*** Extracted information Section Begins ***

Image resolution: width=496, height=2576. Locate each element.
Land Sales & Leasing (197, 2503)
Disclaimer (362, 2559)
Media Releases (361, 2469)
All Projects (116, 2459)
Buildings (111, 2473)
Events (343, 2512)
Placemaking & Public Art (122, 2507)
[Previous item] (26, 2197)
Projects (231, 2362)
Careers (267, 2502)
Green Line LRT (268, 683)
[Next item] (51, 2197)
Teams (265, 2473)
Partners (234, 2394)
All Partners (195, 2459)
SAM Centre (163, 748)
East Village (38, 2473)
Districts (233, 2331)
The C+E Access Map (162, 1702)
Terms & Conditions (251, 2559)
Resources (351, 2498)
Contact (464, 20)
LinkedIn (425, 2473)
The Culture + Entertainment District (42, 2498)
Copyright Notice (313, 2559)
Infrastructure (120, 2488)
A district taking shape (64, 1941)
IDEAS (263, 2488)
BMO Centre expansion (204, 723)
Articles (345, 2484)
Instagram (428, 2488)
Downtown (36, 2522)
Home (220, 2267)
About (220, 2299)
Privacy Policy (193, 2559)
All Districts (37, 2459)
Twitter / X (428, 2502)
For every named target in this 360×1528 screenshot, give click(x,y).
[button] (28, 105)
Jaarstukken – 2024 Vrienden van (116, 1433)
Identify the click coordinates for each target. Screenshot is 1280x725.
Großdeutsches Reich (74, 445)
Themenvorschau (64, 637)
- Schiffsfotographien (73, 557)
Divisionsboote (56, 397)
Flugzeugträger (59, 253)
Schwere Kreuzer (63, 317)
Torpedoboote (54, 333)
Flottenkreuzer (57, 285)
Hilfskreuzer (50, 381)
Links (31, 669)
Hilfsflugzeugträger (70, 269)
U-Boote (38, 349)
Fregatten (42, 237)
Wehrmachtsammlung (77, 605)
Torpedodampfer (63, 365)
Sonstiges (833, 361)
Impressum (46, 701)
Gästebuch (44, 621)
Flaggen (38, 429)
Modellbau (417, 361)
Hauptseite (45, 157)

*** Extracted information Section Ends ***

[Exercise goal] In the answer, please give only the lines from the line containing "Home (220, 2267)" through the final line of the data, copied exactly.

[Answer space]
Home (220, 2267)
About (220, 2299)
Privacy Policy (193, 2559)
All Districts (37, 2459)
Twitter / X (428, 2502)
For every named target in this 360×1528 screenshot, give click(x,y).
[button] (28, 105)
Jaarstukken – 2024 Vrienden van (116, 1433)
Identify the click coordinates for each target. Screenshot is 1280x725.
Großdeutsches Reich (74, 445)
Themenvorschau (64, 637)
- Schiffsfotographien (73, 557)
Divisionsboote (56, 397)
Flugzeugträger (59, 253)
Schwere Kreuzer (63, 317)
Torpedoboote (54, 333)
Flottenkreuzer (57, 285)
Hilfskreuzer (50, 381)
Links (31, 669)
Hilfsflugzeugträger (70, 269)
U-Boote (38, 349)
Fregatten (42, 237)
Wehrmachtsammlung (77, 605)
Torpedodampfer (63, 365)
Sonstiges (833, 361)
Impressum (46, 701)
Gästebuch (44, 621)
Flaggen (38, 429)
Modellbau (417, 361)
Hauptseite (45, 157)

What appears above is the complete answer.